(RECORD EXTRACTS begins)

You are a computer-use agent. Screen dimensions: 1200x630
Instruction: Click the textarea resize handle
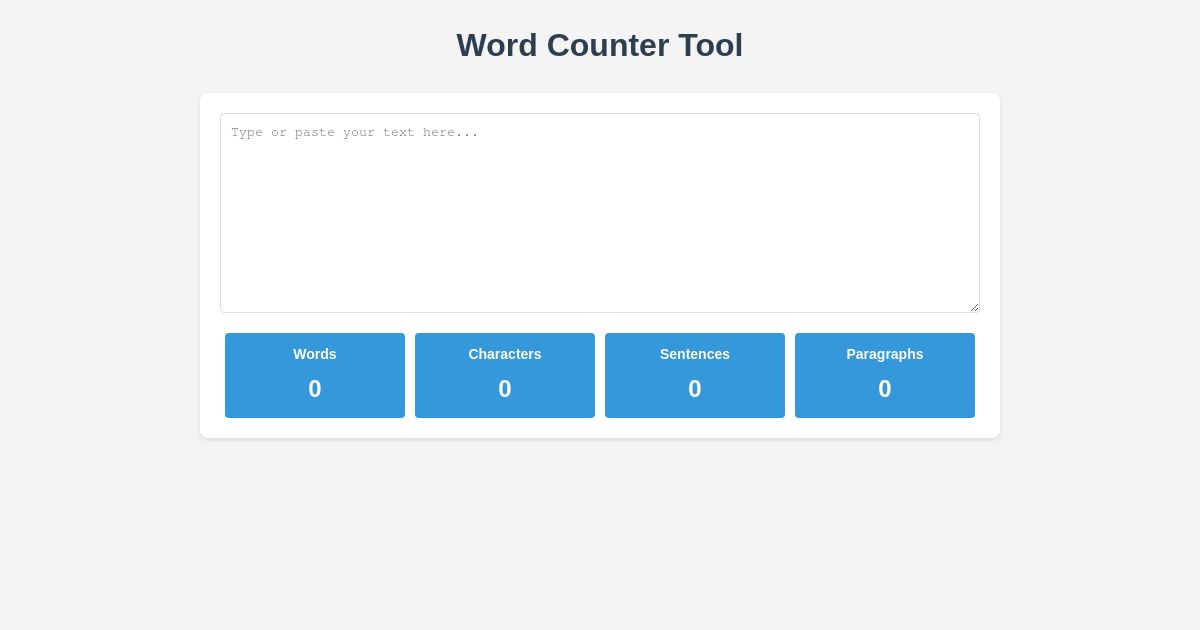[974, 307]
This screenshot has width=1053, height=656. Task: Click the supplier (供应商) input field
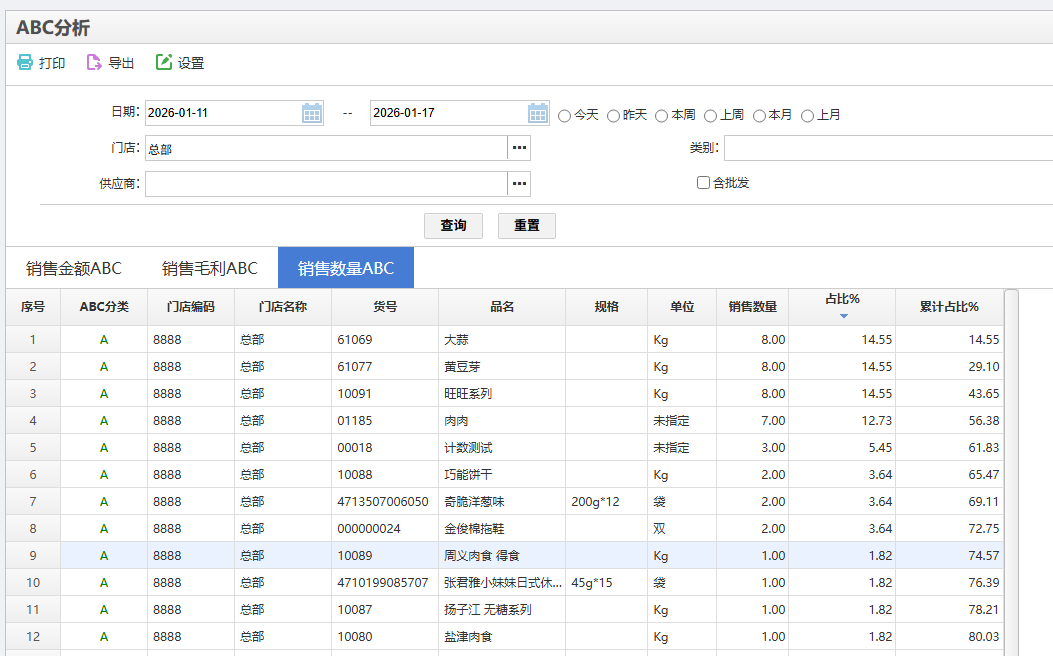(x=326, y=184)
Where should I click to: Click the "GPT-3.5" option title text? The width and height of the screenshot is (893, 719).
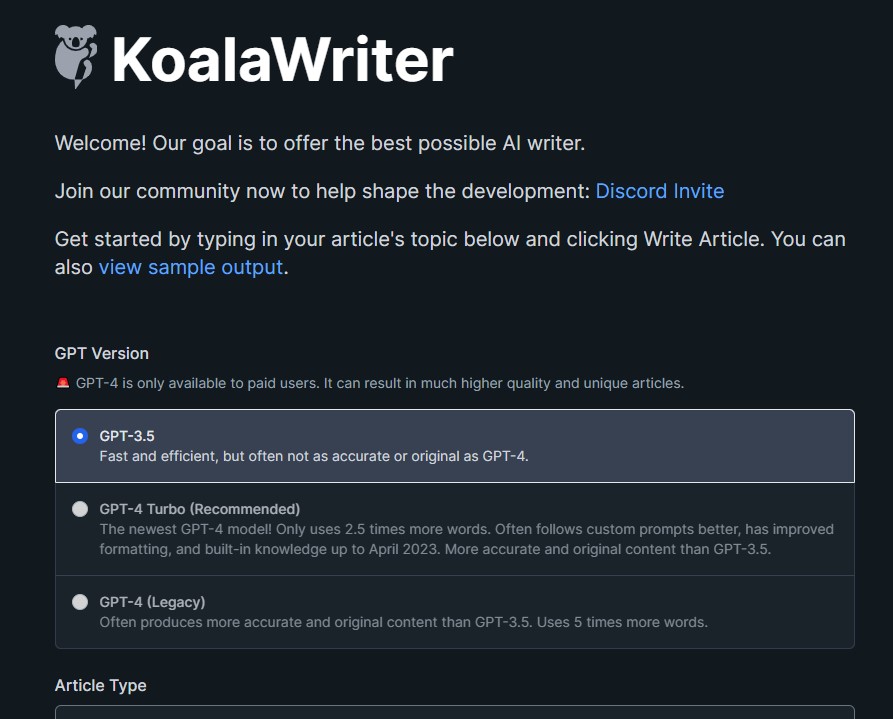coord(127,436)
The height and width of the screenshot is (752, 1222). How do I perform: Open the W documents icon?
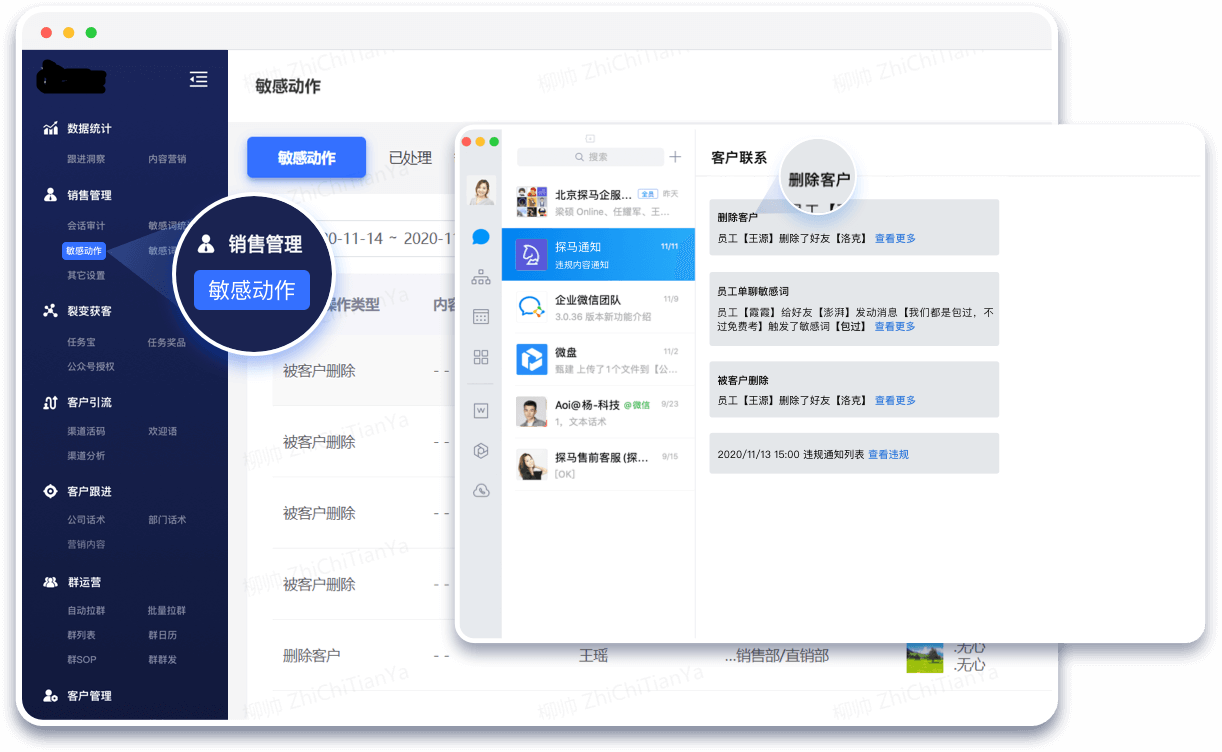click(480, 412)
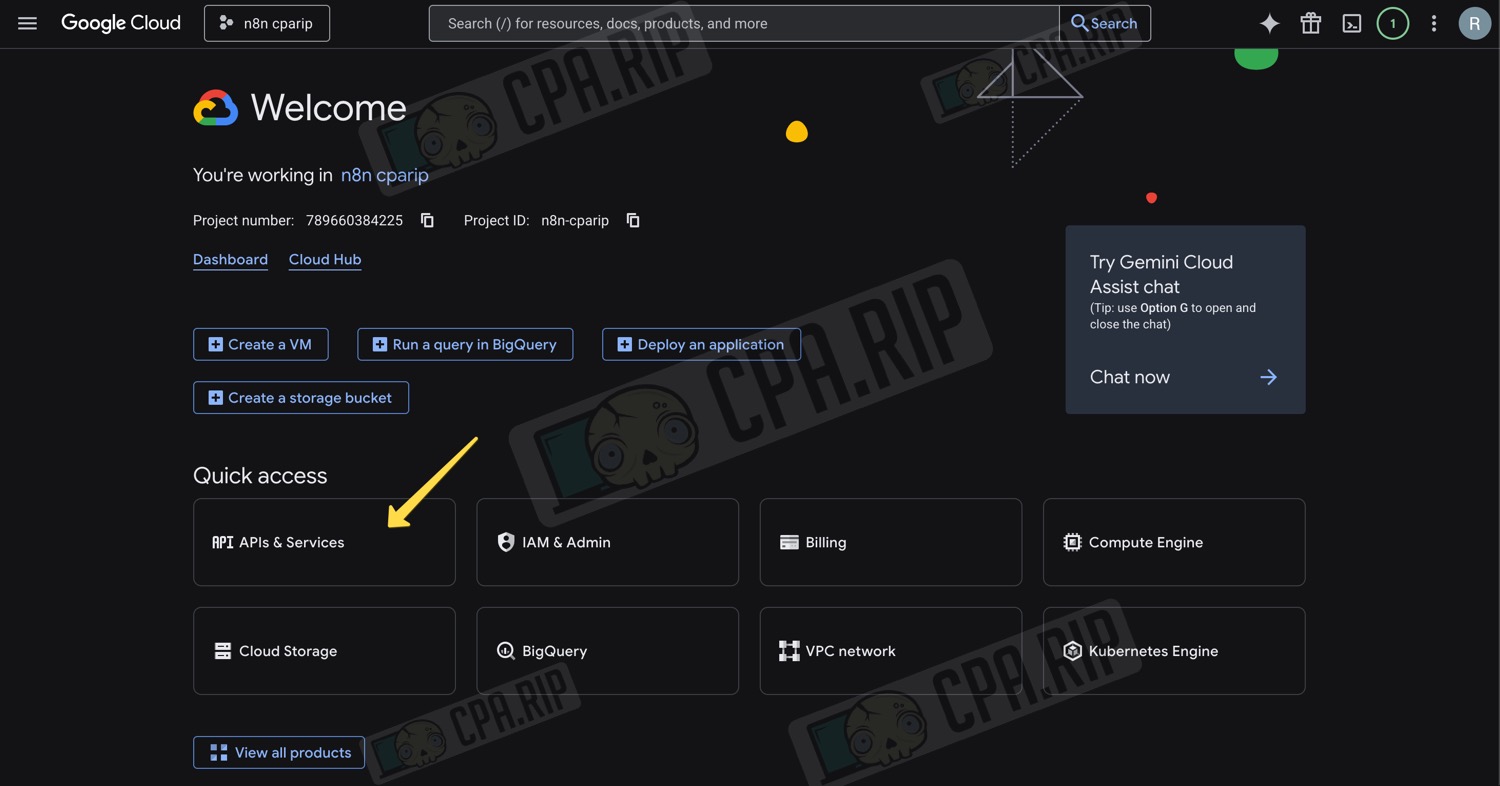Open the free trial gift icon
The width and height of the screenshot is (1500, 786).
1310,23
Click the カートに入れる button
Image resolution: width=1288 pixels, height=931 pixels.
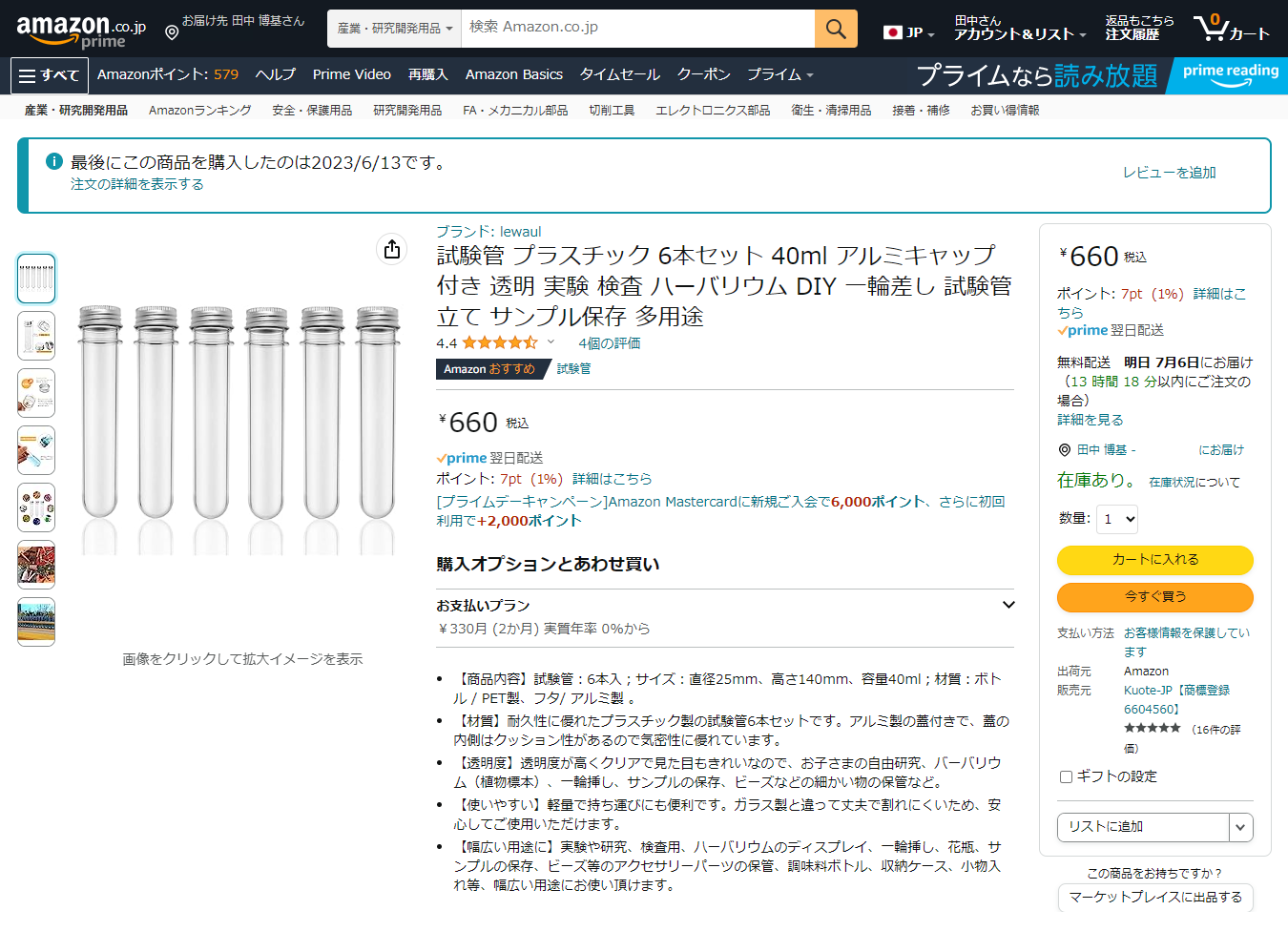click(x=1154, y=560)
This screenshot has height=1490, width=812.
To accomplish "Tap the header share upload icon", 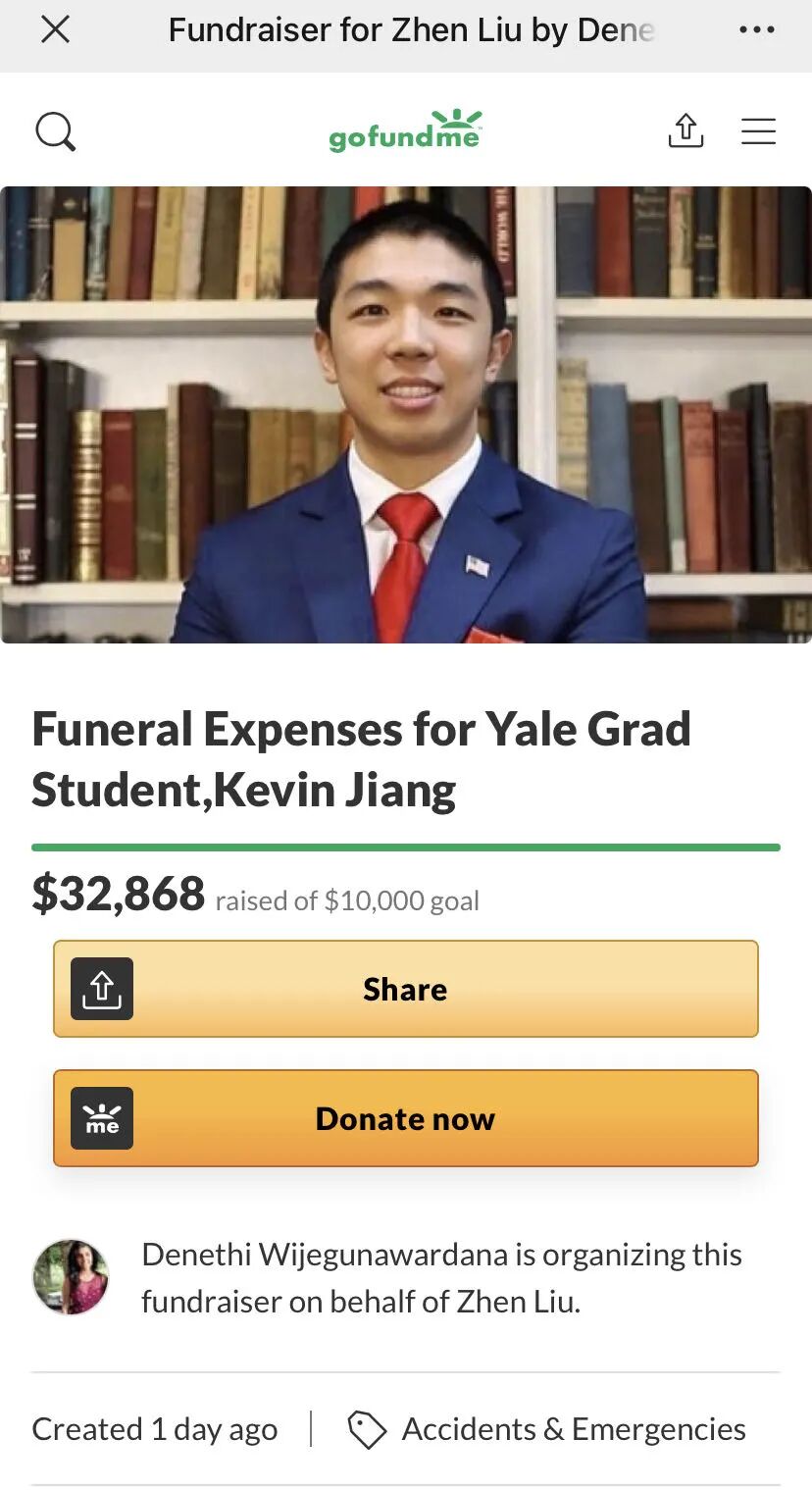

(RECORD EXTRACTS ends)

TO DO
Would you return the entries verbatim, minus any images?

WRITTEN REPLY
You are a computer-use agent. Screen dimensions: 1200x630
Instruction: Click the textarea resize handle
[974, 307]
This screenshot has width=1053, height=656. Task: Click the supplier (供应商) input field
(x=326, y=184)
Where should I click to: Click the "GPT-3.5" option title text? The width and height of the screenshot is (893, 719).
coord(127,436)
The height and width of the screenshot is (752, 1222). How do I perform: Open the W documents icon?
click(480, 412)
Open the free trial gift icon
The width and height of the screenshot is (1500, 786).
1310,23
Click the カートに入れる button
Image resolution: width=1288 pixels, height=931 pixels.
click(x=1154, y=560)
This screenshot has height=1490, width=812.
To accomplish "Tap the header share upload icon", 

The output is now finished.